Inspirada en una historia real, desconozco qué porcentaje de ficción le habrán sumado sus responsables para hacerla más atractiva. En todo caso, preside su argumento una inverosimilitud difícil de digerir, cuya causa cabe situar en la desproporción existente entre premisas y consecuencias. Me explico: su protagonista escapa de un matrimonio infeliz como quien huye de la Stasi, cuando lo más sencillo, y lógico, hubiera sido hablarlo con su marido —que no parece ningún monstruo maltratador, si acaso un empollón con tirabuzones—, acudir a terapia de pareja o, en última instancia, interponer una demanda de divorcio.
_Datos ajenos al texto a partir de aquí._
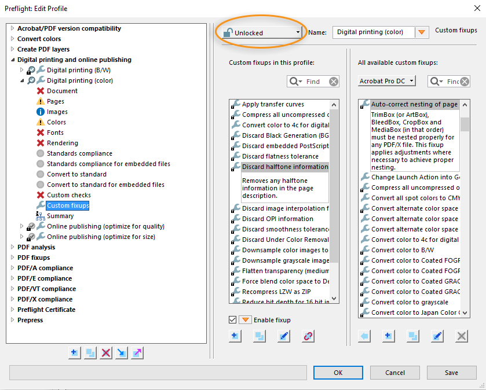Duplicate the selected profile
This screenshot has height=390, width=486.
tap(90, 352)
Porque, con todas las prevenciones a que inviten los ultramontanos preceptos del jasidismo, Esther Shapiro no vive en Yemen, o en Afganistán, sino en Nueva York, epicentro económico y cultural y capital “de facto” de los Estados Unidos, cuna y patria de los derechos individuales. Mis dificultades para empatizar con ella se agravan cuando, en otra pirueta argumental de muy dudoso gusto, solicita una beca destinada a jóvenes talentos procedentes de regiones conflictivas, como —esta vez sí— Yemen o Afganistán, para a continuación pegarse la gran vida Erasmus a costa de sus nuevos amigos, tan cosmopolitas todos que diríanse recién salidos de una campaña de Benetton.
La miniserie —al menos es corta, eso sí cabe reconocérselo a sus perpetradoras— tampoco encuentra el tono adecuado a lo que cuenta. Porque la solemnidad de las presuntas motivaciones de la heroína, así como la —también supuesta— trascendencia de sus actos suelen verse invadidas y, por ende, invalidadas por momentos de una comicidad me figuro que involuntaria pero definitivamente hilarante, con ese dúo de humoristas ultraortodoxos en que acaban convertidos sus dos perseguidores. Los personajes de Yanky y Moishe se hacen acreedores de un “spin-off” del género bufo, cosa con la que seguramente no contaba nadie en “Unorthodox”.
En fin, sólo desde los parámetros de cierto feminismo cerril, y encima entreverado de antisemitismo, alcanzo a entender el entusiasmo crítico que ha concitado esta historia. Ale, ya pueden crucificarme, que yo pongo los clavos.